Return the line that has "This screenshot has height=852, width=2576." and all lines below it through the last, exactly as they stand; omit pictures.

-- SUPPLIED DATA follows --

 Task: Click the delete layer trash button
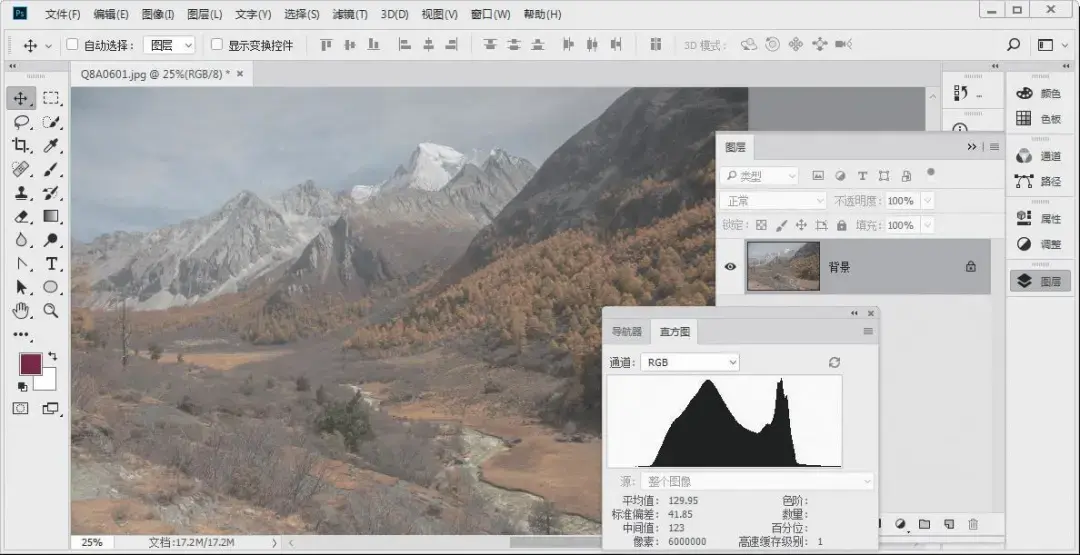click(x=973, y=524)
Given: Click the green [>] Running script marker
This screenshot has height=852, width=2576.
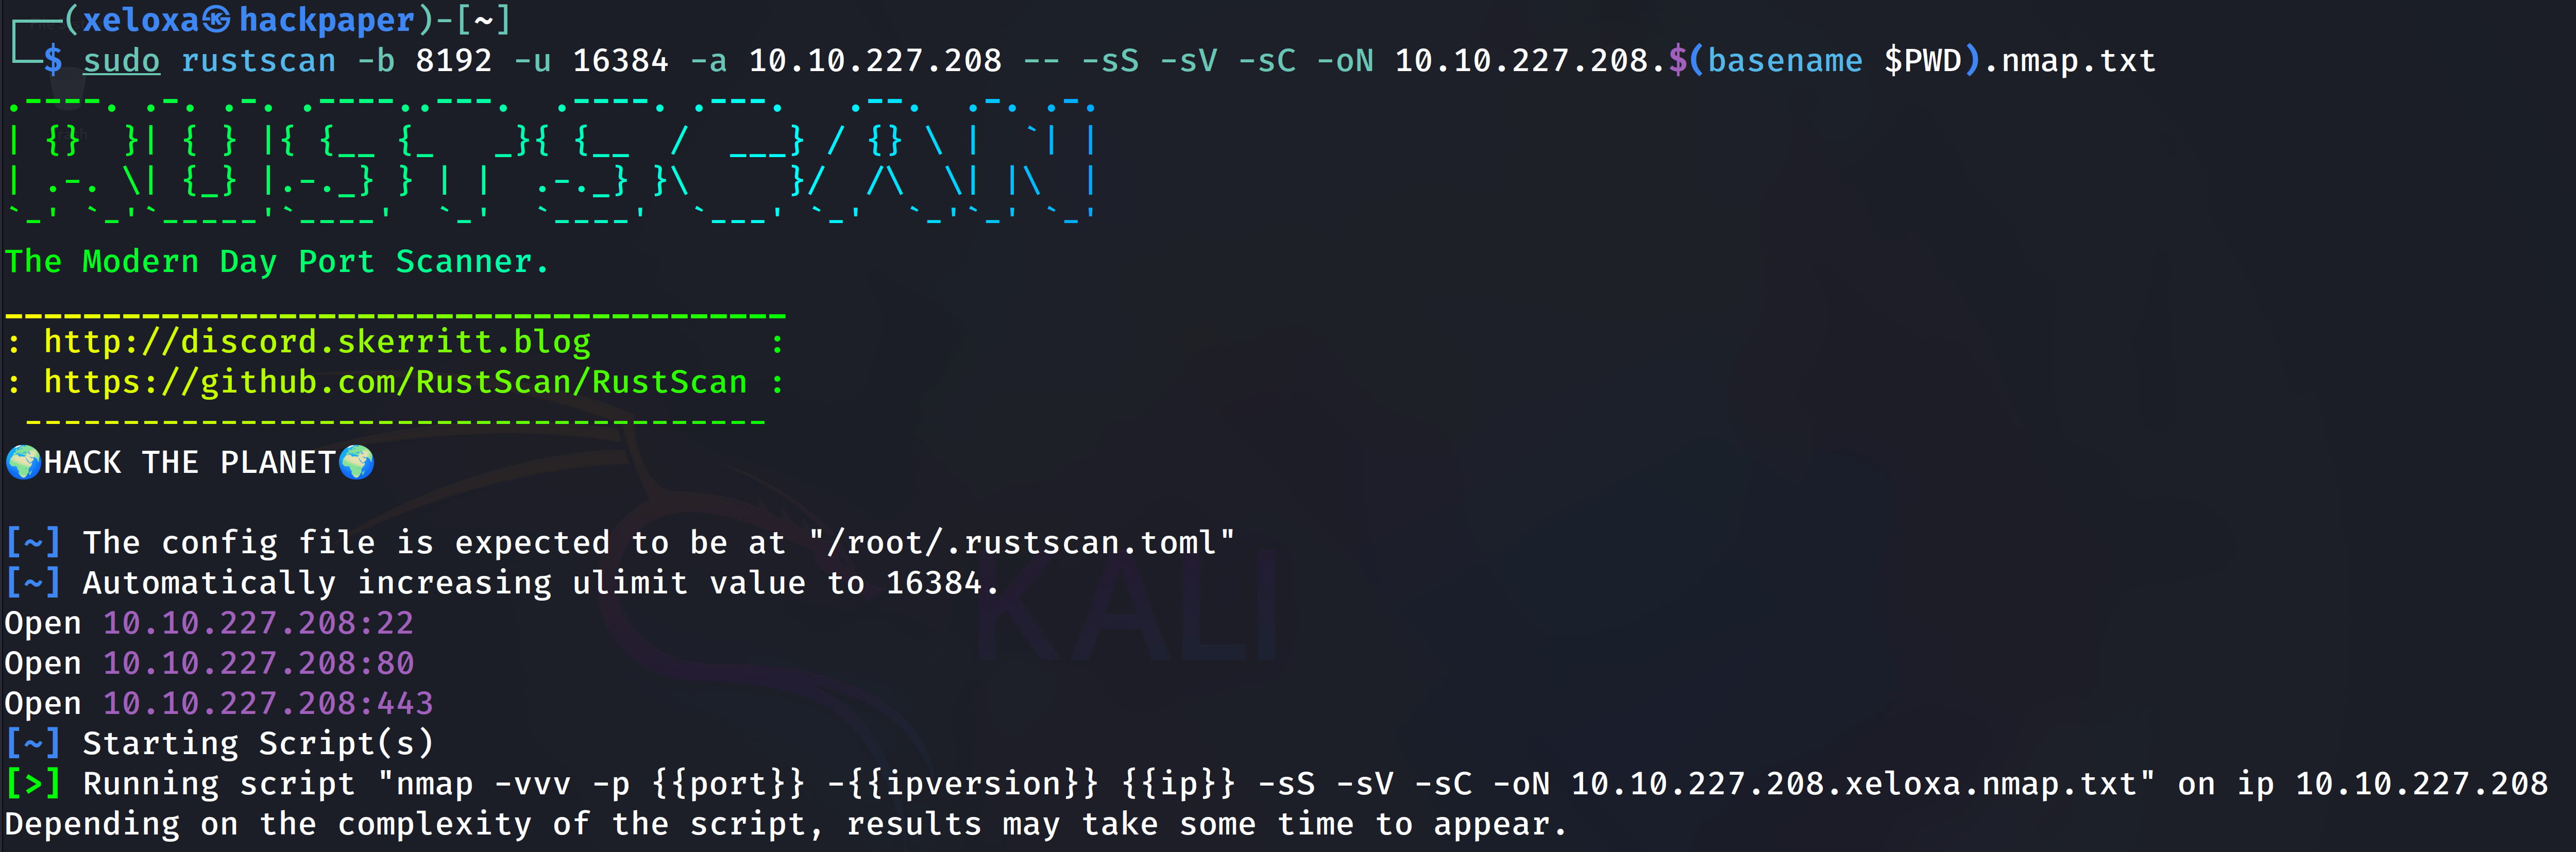Looking at the screenshot, I should [33, 783].
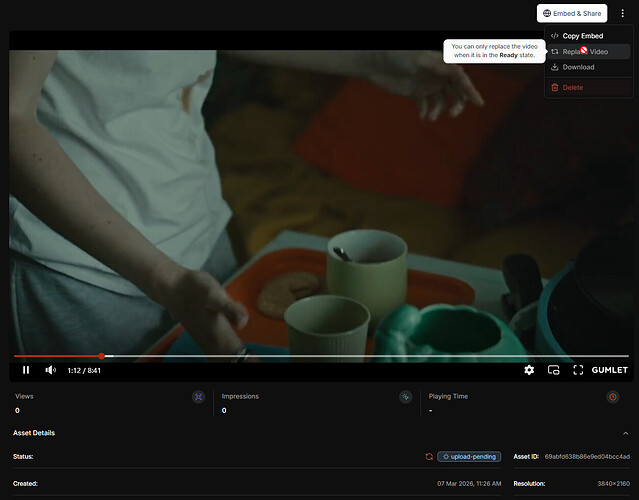Click the Playing Time clock icon
Image resolution: width=639 pixels, height=500 pixels.
[612, 397]

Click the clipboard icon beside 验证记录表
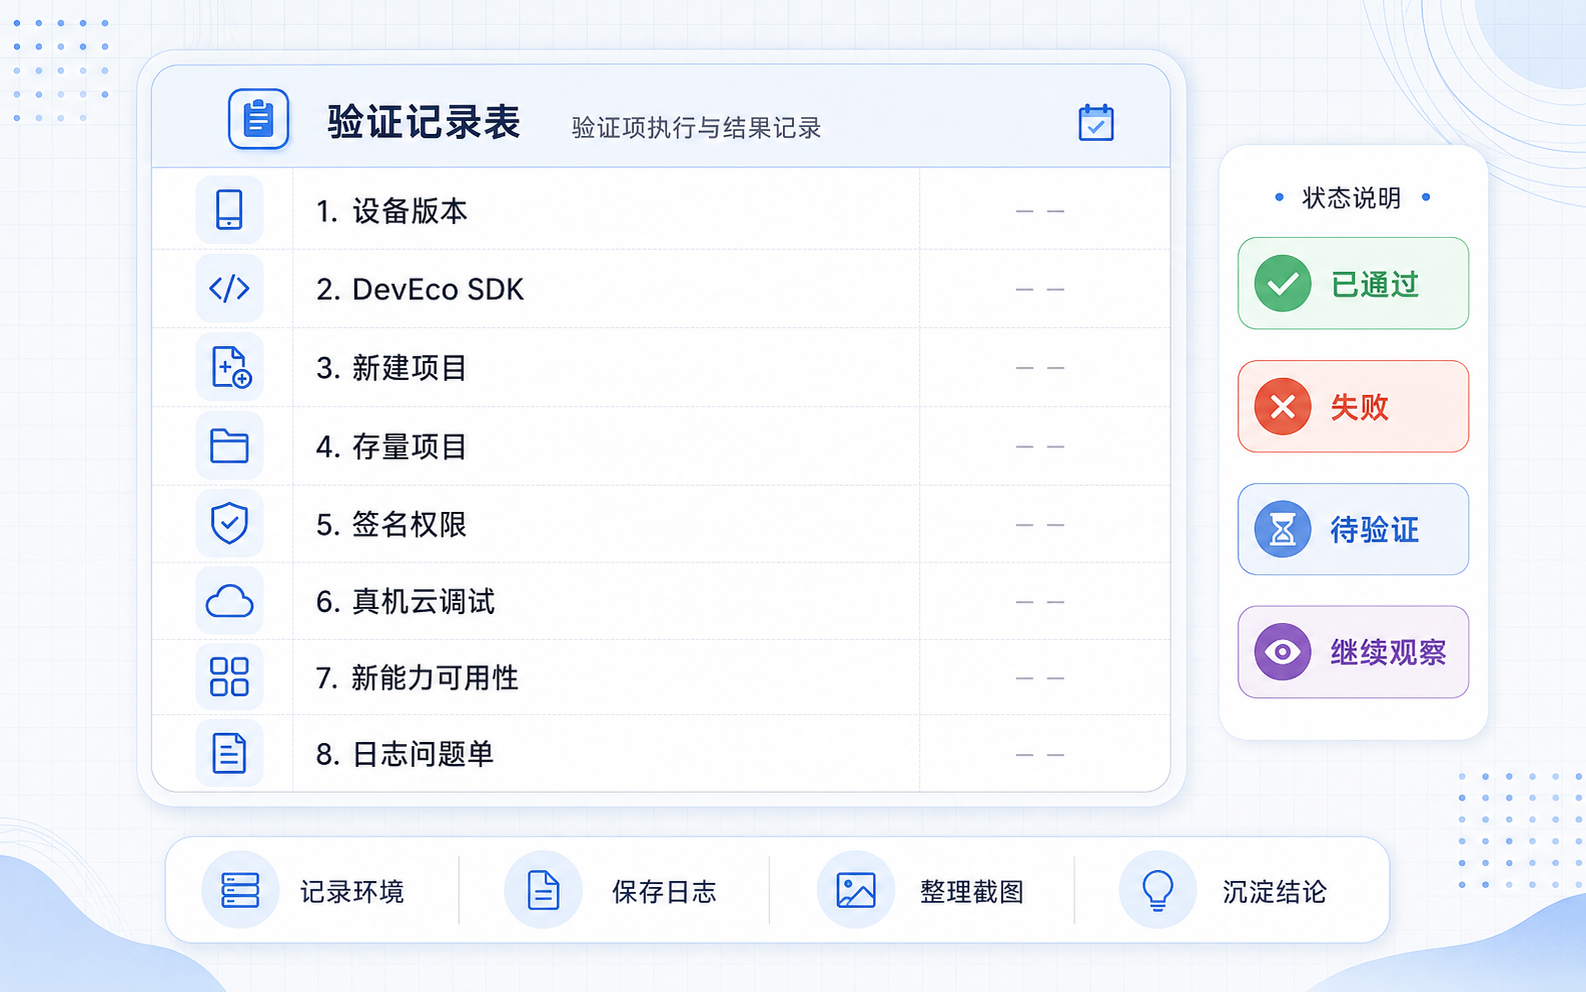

-- SUPPLIED DATA concluded --

REPLY:
This screenshot has height=852, width=2576.
Looking at the screenshot, I should [33, 783].
Click the Playing Time clock icon
Image resolution: width=639 pixels, height=500 pixels.
[612, 397]

Click the clipboard icon beside 验证记录表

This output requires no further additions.